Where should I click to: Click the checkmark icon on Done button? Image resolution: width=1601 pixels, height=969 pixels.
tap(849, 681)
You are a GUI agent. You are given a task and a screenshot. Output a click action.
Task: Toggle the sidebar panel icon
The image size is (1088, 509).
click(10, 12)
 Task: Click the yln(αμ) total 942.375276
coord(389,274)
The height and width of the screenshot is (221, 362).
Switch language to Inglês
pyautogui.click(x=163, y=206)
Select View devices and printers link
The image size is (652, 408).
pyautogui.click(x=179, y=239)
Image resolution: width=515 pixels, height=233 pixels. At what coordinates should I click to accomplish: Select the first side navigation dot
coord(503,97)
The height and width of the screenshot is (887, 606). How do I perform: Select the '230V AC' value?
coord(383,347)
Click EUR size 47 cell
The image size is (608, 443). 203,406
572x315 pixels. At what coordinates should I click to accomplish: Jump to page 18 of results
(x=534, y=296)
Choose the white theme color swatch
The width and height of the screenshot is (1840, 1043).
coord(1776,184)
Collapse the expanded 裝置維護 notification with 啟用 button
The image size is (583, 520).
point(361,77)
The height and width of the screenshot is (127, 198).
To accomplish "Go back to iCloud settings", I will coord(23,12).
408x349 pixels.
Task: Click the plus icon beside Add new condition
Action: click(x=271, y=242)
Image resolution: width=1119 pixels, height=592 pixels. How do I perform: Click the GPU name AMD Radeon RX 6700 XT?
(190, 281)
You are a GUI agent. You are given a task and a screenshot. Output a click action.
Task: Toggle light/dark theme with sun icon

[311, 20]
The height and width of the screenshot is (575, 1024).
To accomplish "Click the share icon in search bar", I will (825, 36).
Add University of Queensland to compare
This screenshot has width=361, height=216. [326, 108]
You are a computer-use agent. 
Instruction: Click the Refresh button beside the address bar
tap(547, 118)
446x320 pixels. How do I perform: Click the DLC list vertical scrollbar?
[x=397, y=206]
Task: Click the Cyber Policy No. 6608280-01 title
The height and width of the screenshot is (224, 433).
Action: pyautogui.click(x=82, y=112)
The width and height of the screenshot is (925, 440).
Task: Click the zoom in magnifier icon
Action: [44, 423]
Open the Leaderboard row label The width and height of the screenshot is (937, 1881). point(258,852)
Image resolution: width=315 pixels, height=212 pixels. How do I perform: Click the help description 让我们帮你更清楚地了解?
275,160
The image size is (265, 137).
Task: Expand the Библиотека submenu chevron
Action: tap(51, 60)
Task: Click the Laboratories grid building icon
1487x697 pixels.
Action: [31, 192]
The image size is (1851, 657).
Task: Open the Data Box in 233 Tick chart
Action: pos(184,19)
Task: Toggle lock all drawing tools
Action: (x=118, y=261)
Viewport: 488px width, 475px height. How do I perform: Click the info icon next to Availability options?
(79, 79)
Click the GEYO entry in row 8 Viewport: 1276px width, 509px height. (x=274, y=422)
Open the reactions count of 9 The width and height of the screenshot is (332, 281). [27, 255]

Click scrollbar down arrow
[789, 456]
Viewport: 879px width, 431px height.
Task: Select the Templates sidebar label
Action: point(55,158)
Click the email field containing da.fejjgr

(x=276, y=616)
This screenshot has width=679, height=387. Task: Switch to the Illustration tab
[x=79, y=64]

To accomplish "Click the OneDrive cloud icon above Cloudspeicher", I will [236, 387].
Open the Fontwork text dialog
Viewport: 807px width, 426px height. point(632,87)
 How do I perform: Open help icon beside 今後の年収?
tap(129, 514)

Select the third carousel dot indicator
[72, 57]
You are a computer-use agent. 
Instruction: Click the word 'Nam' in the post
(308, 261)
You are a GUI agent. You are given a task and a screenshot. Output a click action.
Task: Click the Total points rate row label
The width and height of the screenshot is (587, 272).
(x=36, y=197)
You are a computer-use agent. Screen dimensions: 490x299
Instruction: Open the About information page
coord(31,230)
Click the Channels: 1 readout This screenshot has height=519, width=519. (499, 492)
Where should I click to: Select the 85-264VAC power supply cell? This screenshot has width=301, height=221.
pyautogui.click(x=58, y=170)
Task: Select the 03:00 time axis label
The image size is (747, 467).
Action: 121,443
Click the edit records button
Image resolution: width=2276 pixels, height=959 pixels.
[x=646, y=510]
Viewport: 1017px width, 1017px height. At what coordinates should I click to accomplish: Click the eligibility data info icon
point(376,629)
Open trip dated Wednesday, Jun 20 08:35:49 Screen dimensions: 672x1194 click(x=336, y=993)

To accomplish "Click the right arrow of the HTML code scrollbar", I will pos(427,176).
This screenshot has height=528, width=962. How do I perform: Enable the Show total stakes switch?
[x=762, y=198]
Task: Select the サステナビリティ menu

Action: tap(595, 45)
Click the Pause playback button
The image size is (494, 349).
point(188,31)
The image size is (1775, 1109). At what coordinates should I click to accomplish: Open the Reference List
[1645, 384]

----------

-- Task directions --
Copy out all of the rows again, changing each "How do I perform" to "How can I carry out" and keeping everything else the same.

-- Exercise solution --
Where should I click to: Click the checkmark icon on Done button? Image resolution: width=1601 pixels, height=969 pixels.
tap(849, 681)
You are a GUI agent. You are given a task and a screenshot. Output a click action.
Task: Toggle the sidebar panel icon
The image size is (1088, 509).
click(10, 12)
 Task: Click the yln(αμ) total 942.375276
coord(389,274)
The height and width of the screenshot is (221, 362).
Switch language to Inglês
pyautogui.click(x=163, y=206)
Select View devices and printers link
The image size is (652, 408).
pyautogui.click(x=179, y=239)
Image resolution: width=515 pixels, height=233 pixels. At what coordinates should I click to accomplish: Select the first side navigation dot
coord(503,97)
The height and width of the screenshot is (887, 606). How can I carry out: Select the '230V AC' value?
coord(383,347)
Click EUR size 47 cell
The image size is (608, 443). 203,406
572x315 pixels. At what coordinates should I click to accomplish: Jump to page 18 of results
(x=534, y=296)
Choose the white theme color swatch
The width and height of the screenshot is (1840, 1043).
coord(1776,184)
Collapse the expanded 裝置維護 notification with 啟用 button
The image size is (583, 520).
point(361,77)
The height and width of the screenshot is (127, 198).
To accomplish "Go back to iCloud settings", I will coord(23,12).
408x349 pixels.
Task: Click the plus icon beside Add new condition
Action: click(x=271, y=242)
Image resolution: width=1119 pixels, height=592 pixels. How can I carry out: Click the GPU name AMD Radeon RX 6700 XT?
(190, 281)
You are a GUI agent. You are given a task and a screenshot. Output a click action.
Task: Toggle light/dark theme with sun icon

[311, 20]
The height and width of the screenshot is (575, 1024).
To accomplish "Click the share icon in search bar", I will (825, 36).
Add University of Queensland to compare
This screenshot has width=361, height=216. [326, 108]
You are a computer-use agent. 
Instruction: Click the Refresh button beside the address bar
tap(547, 118)
446x320 pixels. How can I carry out: Click the DLC list vertical scrollbar?
[x=397, y=206]
Task: Click the Cyber Policy No. 6608280-01 title
The height and width of the screenshot is (224, 433).
Action: pyautogui.click(x=82, y=112)
The width and height of the screenshot is (925, 440).
Task: Click the zoom in magnifier icon
Action: [44, 423]
Open the Leaderboard row label The width and height of the screenshot is (937, 1881). point(258,852)
Image resolution: width=315 pixels, height=212 pixels. How can I carry out: Click the help description 让我们帮你更清楚地了解?
275,160
The image size is (265, 137).
Task: Expand the Библиотека submenu chevron
Action: tap(51, 60)
Task: Click the Laboratories grid building icon
1487x697 pixels.
Action: [31, 192]
The image size is (1851, 657).
Task: Open the Data Box in 233 Tick chart
Action: pos(184,19)
Task: Toggle lock all drawing tools
Action: (x=118, y=261)
Viewport: 488px width, 475px height. How can I carry out: Click the info icon next to Availability options?
(79, 79)
Click the GEYO entry in row 8 Viewport: 1276px width, 509px height. (x=274, y=422)
Open the reactions count of 9 The width and height of the screenshot is (332, 281). [27, 255]

Click scrollbar down arrow
[789, 456]
Viewport: 879px width, 431px height.
Task: Select the Templates sidebar label
Action: point(55,158)
Click the email field containing da.fejjgr

(x=276, y=616)
This screenshot has width=679, height=387. Task: Switch to the Illustration tab
[x=79, y=64]

To accomplish "Click the OneDrive cloud icon above Cloudspeicher", I will [236, 387].
Open the Fontwork text dialog
Viewport: 807px width, 426px height. point(632,87)
 How can I carry out: Open help icon beside 今後の年収?
tap(129, 514)

Select the third carousel dot indicator
[72, 57]
You are a computer-use agent. 
Instruction: Click the word 'Nam' in the post
(308, 261)
You are a GUI agent. You are given a task and a screenshot. Output a click action.
Task: Click the Total points rate row label
The width and height of the screenshot is (587, 272).
(x=36, y=197)
You are a computer-use agent. Screen dimensions: 490x299
Instruction: Open the About information page
coord(31,230)
Click the Channels: 1 readout This screenshot has height=519, width=519. (499, 492)
Where should I click to: Select the 85-264VAC power supply cell? This screenshot has width=301, height=221.
pyautogui.click(x=58, y=170)
Task: Select the 03:00 time axis label
The image size is (747, 467).
Action: 121,443
Click the edit records button
Image resolution: width=2276 pixels, height=959 pixels.
[x=646, y=510]
Viewport: 1017px width, 1017px height. At what coordinates should I click to accomplish: Click the eligibility data info icon
point(376,629)
Open trip dated Wednesday, Jun 20 08:35:49 Screen dimensions: 672x1194 click(x=336, y=993)

To accomplish "Click the right arrow of the HTML code scrollbar", I will pos(427,176).
This screenshot has height=528, width=962. How can I carry out: Enable the Show total stakes switch?
[x=762, y=198]
Task: Select the サステナビリティ menu

Action: tap(595, 45)
Click the Pause playback button
The image size is (494, 349).
point(188,31)
The image size is (1775, 1109). At what coordinates should I click to accomplish: Open the Reference List
[1645, 384]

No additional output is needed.